Friday, 6 February 2015

Plumbeous kite

Ictinia plumbea

Photo by Michael Andersen (Flickr)

Common name:
plumbeous kite (en); sovi (pt); milan bleuâtre (fr); elanio plomizo (es); schwebeweih (de)

Order Falconiformes
Family Accipitridae

This species is found from eastern Mexico south to southern Brazil and northern Argentina. West of the Andes they also occur as far south as southern Ecuador.

These birds are 29-38 cm long and have a wingspan of 70-95 cm. They weigh 190-280 g.

The plumbeous kite is found in various forest habitats, especially lowland rainforests, but also mountain rainforests, mangroves, dry tropical forests and dry savannas. They are present from sea level up to an altitude of 1.700 m.

They mainly hunt insects in flight, including beetles, dragonflies, grasshoppers, butterflies, bugs, bees, wasps, flying ants, lacewings, cicadas and termite alates. They also take some small vertebrates, including lizards, snakes, birds, bats and frogs.

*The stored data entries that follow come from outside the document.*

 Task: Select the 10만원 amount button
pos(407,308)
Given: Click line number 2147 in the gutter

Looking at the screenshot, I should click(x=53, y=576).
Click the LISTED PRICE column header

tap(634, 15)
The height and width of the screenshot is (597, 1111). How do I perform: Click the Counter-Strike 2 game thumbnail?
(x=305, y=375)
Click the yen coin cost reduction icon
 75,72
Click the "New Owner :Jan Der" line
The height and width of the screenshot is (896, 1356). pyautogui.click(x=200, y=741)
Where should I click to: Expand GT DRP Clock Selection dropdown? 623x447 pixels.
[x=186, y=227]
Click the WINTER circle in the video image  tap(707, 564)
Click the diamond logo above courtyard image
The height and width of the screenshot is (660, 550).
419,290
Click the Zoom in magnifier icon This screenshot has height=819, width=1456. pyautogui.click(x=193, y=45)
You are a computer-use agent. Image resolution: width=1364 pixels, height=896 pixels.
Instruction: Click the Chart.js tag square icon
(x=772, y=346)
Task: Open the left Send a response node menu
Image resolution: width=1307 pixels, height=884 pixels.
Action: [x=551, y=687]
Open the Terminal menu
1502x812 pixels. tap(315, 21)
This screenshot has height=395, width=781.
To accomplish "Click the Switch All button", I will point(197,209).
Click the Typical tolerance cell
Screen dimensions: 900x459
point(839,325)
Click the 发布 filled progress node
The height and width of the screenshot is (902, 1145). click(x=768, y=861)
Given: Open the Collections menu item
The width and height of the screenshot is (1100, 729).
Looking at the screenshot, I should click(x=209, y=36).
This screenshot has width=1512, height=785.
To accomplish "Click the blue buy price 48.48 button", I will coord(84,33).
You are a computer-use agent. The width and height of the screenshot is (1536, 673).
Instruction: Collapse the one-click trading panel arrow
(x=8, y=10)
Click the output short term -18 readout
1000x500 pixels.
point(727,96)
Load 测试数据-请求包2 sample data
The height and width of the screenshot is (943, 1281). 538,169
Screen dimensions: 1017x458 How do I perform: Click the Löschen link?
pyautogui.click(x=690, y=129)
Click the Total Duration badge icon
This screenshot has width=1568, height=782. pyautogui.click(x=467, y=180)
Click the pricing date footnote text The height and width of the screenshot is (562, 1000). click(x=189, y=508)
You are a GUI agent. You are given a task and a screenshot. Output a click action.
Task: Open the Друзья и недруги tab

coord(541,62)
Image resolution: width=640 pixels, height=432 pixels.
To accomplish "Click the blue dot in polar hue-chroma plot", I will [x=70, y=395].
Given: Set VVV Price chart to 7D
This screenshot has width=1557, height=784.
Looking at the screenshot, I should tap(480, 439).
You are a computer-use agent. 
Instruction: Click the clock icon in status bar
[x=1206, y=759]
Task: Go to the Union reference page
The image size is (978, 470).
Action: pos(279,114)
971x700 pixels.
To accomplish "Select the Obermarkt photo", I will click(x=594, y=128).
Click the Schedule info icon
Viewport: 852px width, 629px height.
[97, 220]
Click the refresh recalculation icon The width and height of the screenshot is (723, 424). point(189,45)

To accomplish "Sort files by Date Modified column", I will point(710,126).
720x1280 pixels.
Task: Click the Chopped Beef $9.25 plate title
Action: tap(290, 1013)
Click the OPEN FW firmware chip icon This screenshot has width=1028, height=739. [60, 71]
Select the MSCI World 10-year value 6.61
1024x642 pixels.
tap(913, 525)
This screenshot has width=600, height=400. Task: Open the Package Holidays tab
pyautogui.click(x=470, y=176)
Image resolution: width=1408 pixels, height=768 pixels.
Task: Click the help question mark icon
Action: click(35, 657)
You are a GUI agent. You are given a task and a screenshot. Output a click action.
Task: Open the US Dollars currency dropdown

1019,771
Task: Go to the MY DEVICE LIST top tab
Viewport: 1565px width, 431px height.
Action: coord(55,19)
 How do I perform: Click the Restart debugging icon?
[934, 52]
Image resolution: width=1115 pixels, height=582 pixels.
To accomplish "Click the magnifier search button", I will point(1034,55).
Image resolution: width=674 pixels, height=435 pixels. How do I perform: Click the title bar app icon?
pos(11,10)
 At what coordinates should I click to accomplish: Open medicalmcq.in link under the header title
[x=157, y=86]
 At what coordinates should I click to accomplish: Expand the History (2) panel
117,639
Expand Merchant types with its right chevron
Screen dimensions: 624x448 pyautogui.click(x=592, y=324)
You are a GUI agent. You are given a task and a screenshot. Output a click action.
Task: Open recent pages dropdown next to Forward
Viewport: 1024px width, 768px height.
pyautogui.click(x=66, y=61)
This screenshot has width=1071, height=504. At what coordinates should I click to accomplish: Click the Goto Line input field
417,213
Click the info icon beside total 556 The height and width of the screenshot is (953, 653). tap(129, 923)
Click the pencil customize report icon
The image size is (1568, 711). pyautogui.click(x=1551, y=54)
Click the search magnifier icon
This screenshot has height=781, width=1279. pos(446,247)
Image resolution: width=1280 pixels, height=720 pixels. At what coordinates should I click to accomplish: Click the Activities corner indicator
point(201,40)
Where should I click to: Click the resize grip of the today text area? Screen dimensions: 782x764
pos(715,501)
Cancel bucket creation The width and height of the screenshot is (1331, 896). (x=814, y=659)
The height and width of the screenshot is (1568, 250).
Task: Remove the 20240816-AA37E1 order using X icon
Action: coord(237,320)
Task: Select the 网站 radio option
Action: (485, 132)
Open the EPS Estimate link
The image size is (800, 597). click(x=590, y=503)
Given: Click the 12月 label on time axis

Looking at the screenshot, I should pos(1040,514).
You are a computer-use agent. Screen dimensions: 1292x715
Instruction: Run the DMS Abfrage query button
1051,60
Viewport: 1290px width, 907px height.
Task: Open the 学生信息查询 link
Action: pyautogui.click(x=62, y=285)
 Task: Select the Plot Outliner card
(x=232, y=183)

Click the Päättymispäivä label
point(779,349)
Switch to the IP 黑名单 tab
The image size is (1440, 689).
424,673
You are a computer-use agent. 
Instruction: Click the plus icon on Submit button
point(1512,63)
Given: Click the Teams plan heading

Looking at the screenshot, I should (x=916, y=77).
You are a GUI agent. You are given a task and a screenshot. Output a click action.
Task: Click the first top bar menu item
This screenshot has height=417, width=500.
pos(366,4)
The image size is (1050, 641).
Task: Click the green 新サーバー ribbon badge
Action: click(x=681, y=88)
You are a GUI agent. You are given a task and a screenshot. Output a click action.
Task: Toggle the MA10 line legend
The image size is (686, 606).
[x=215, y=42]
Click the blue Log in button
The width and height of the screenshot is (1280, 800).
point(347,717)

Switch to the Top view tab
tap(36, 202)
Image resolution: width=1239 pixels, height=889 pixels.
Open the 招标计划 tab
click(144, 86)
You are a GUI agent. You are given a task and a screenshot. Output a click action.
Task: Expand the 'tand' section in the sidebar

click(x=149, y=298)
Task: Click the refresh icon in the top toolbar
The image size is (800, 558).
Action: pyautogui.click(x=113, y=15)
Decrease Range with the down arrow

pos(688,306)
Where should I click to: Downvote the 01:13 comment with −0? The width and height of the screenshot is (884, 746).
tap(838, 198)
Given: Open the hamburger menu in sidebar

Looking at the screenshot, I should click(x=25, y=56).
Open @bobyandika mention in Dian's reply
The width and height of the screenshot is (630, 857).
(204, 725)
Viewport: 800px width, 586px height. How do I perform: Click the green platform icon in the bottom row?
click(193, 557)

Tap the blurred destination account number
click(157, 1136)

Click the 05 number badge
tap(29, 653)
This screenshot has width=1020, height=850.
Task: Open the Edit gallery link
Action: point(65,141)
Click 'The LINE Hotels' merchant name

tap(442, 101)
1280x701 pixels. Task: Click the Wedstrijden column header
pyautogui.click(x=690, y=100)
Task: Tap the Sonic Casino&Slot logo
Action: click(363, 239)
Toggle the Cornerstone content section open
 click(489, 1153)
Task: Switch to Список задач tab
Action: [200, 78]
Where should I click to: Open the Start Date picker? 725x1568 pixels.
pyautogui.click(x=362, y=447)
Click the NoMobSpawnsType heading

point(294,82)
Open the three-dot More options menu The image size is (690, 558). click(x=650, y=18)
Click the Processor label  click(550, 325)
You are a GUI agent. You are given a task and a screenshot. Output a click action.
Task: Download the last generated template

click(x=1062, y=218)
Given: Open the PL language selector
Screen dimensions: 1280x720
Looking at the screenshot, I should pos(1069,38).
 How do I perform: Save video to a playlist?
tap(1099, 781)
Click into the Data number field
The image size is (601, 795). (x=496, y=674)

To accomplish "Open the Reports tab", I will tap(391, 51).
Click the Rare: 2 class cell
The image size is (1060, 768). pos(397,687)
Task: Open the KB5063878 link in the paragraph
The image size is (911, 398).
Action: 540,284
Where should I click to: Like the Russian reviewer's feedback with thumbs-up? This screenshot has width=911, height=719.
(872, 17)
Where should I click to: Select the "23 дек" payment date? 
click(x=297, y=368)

Plumbeous kites breeds in March-November. The nest is built by both sexes, consisting of a small, flat cup made of sticks and lined with leaves and moss. It is placed high in a tree, at the base of a branch. Often the same nest is used by a pair over several years. The female lays 1-2 white of pale bluish eggs, which are incubated by both parents for 31-33 days. The chicks are fed by both parents and fledge 36-39 days after hatching.

IUCN status - LC (Least Concern)
This species has an extremely large breeding range and the global population is estimated at 0,5-5 million individuals. The population is suspected to be stable in the absence of evidence for any declines or substantial threats.